### HOW TO COMPLETE THIS TASK
After reading the records, print them all again exactly as they stand.

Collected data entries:
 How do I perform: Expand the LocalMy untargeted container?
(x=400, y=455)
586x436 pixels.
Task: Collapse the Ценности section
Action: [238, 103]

### SOLUTION TO THIS EXERCISE
 How do I perform: Expand the LocalMy untargeted container?
(x=400, y=455)
586x436 pixels.
Task: Collapse the Ценности section
Action: [238, 103]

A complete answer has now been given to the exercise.